▶ [CONSIGNES DE L'EXERCICE]
- 1) D'après le texte fourni, à quelle date le conseil communautaire de la communauté de communes de la Ténarèze a-t-il approuvé son plan local d'urbanisme intercommunal ?
- 2) Reproduisez le passage du texte fourni qui débute aux mots « January 2021 » et se termine après les mots « local de l’habitat. ».

▶ [TEXTE FOURNI]
■ ■ ■ ■ ■

Précisions sur l’application du principe d’impartialité et sur l’office du juge des référés en matière de suspension d’une demande de modification d’un PLUi en cours d’élaboration

Catégorie

Urbanisme et aménagement

Date

January 2021

Temps de lecture

6 minutes

Conseil d’Etat 30 décembre 2020 communauté de communes de la Ténarèze, req. n° 441075, mentionné aux tables du recueil Lebon

Par une délibération du 17 décembre 2019, le conseil communautaire de la communauté de communes de la Ténarèze a approuvé son plan local d’urbanisme intercommunal (PLUi) valant programme local de l’habitat.

Toutefois, par une décision du 15 janvier 2020, la préfète du Gers a demandé, sur le fondement de l’article L. 153-25 du code de l’urbanisme 1)Article L. 153-25 du code de l’urbanisme : « Lorsque le plan local d’urbanisme porte sur un territoire qui n’est pas couvert par un schéma de cohérence territoriale approuvé, l’autorité administrative compétente de l’Etat notifie, dans le délai d’un mois prévu à l’article L. 153-24, par lettre motivée à l’établissement public de coopération intercommunale ou à la commune, les modifications qu’il estime nécessaire d’apporter au plan lorsque les dispositions de celui-ci : (…) 2° Compromettent gravement les principes énoncés à l’article L. 101-2, sont contraires à un projet d’intérêt général, autorisent une consommation excessive de l’espace, notamment en ne prévoyant pas la densification des secteurs desservis par les transports ou les équipements collectifs, ou ne prennent pas suffisamment en compte les enjeux relatifs à la préservation ou à la remise en bon état des continuités écologiques ; (…) ». , à l’autorité compétente d’apporter trois modifications à ce PLUi, impliquant, en premier lieu, de supprimer ou de localiser dans des parties déjà anthropisées du territoire de la communauté de communes trois zones destinées à accueillir des installations photovoltaïques, en deuxième lieu, de classer en zone UX l’emprise de la voie d’accès au futur site de l’abattoir de Condom, en troisième lieu, de définir de façon plus précise les critères permettant le changement de destination des bâtiments isolés en zones agricole et naturelle, afin de limiter le nombre et la dispersion des bâtiments concernés, et de traduire ces nouveaux critères dans les documents graphiques.

La communauté de communes a alors demandé au juge des référés du tribunal administratif de Pau de suspendre l’exécution de cette décision sur le fondement de l’article L. 521-1 du code de justice administrative.

Après rejet de sa demande, cette même communauté de communes s’est pourvue en cassation contre l’ordonnance rendue le 27 mars 2020 par le tribunal administratif de Pau.

■ ■ ■ ■ ■

▶ [DONNÉES FOURNIES]
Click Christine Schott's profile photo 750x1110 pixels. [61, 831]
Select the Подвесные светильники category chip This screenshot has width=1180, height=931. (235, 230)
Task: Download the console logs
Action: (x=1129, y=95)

■ ■ ■ ■ ■

▶ [RÉPONSES FOURNIES]
- 1) Le 17 décembre 2019.

- 2)
January 2021

Temps de lecture

6 minutes

Conseil d’Etat 30 décembre 2020 communauté de communes de la Ténarèze, req. n° 441075, mentionné aux tables du recueil Lebon

Par une délibération du 17 décembre 2019, le conseil communautaire de la communauté de communes de la Ténarèze a approuvé son plan local d’urbanisme intercommunal (PLUi) valant programme local de l’habitat.